• ARTICLE:

Giving program managers the freedom to sleep at night

Meetings are boring. Prototypes are cool. Use the meeting to build the prototype. We call building a prototype in three hours or less protosketching.

Developers and designers working in bureaucratic organizations can astonish their colleagues by building clickable prototypes in a one-to-three hour meeting. Designers often sketch on paper and developers often prototype with code. We argue that you should sometimes sketch in code — protosketching. Being able to do this within a meeting sparks the imagination. Even if the protosketch is wrong, it gives you something concrete to review and elevates the discussion to issues of data, design, and functionality. In the words of Ward Cunningham,

“The best way to get the right answer on the Internet is not to ask a question, it's to post the wrong answer.”

Why not be wrong with your protosketch in the meeting, and turn the meeting into something that gives you the right answer?

Agile and lean methodologies focus on testing hypotheses as quickly as possible — protosketching allows us to rapidly create hypotheses designed with engaged stakeholders. Agile works in timeboxes called “sprints,” which are usually a few weeks long. Sometimes agile practitioners work even faster, on often but not always throwaway experiments called spikes. Protosketching is just a spike limited to the timebox of a single sales, design, or brainstorming meeting. This short timebox guarantees that you are making a cheap gamble that liberates you from any commitment to try to recover the sunk cost of your short investment. In our experience, this immediate exploration is game-changing for federal agencies.

• STORED ROWS:
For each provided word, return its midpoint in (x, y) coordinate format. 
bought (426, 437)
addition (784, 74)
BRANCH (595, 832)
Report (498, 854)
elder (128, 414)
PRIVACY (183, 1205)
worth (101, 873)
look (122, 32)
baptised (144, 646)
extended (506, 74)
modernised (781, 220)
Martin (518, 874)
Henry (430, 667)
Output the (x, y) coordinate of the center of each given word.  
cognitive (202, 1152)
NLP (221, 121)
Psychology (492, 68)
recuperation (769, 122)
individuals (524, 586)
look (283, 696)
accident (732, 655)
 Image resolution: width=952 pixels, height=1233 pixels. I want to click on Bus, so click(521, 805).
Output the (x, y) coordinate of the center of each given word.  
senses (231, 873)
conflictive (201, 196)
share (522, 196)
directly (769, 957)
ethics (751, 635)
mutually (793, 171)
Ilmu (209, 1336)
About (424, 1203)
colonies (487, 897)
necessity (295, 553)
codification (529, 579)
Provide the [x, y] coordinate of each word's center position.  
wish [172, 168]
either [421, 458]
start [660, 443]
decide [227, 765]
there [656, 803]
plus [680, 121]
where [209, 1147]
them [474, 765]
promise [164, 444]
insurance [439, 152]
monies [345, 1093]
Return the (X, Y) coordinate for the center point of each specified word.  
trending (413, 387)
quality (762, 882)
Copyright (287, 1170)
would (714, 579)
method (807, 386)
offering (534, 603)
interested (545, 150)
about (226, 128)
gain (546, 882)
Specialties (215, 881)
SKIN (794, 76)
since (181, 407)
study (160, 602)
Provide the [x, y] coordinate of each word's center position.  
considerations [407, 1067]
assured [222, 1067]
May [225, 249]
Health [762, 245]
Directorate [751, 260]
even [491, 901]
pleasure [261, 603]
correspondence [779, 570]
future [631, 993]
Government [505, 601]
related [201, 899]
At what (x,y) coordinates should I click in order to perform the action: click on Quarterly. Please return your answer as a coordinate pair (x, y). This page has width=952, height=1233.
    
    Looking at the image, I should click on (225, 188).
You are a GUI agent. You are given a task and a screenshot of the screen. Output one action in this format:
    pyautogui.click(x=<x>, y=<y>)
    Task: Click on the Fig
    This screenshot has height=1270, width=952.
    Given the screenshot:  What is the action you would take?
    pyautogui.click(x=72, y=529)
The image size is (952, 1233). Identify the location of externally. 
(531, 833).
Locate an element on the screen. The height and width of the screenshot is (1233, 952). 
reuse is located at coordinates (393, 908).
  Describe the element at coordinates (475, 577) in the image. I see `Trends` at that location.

• EXERCISE BRIEF:
Answer these questions from the protosketching article:
(a) What does the article call building a prototype in three hours or less?
(b) According to the Ward Cunningham quotation, what is the best way to get the right answer on the Internet?
(c) What are the timeboxes in agile called, and how long are they usually?

• FINAL ANSWER:
(a) Protosketching.
(b) Not to ask a question, but to post the wrong answer.
(c) They are called "sprints," and they are usually a few weeks long.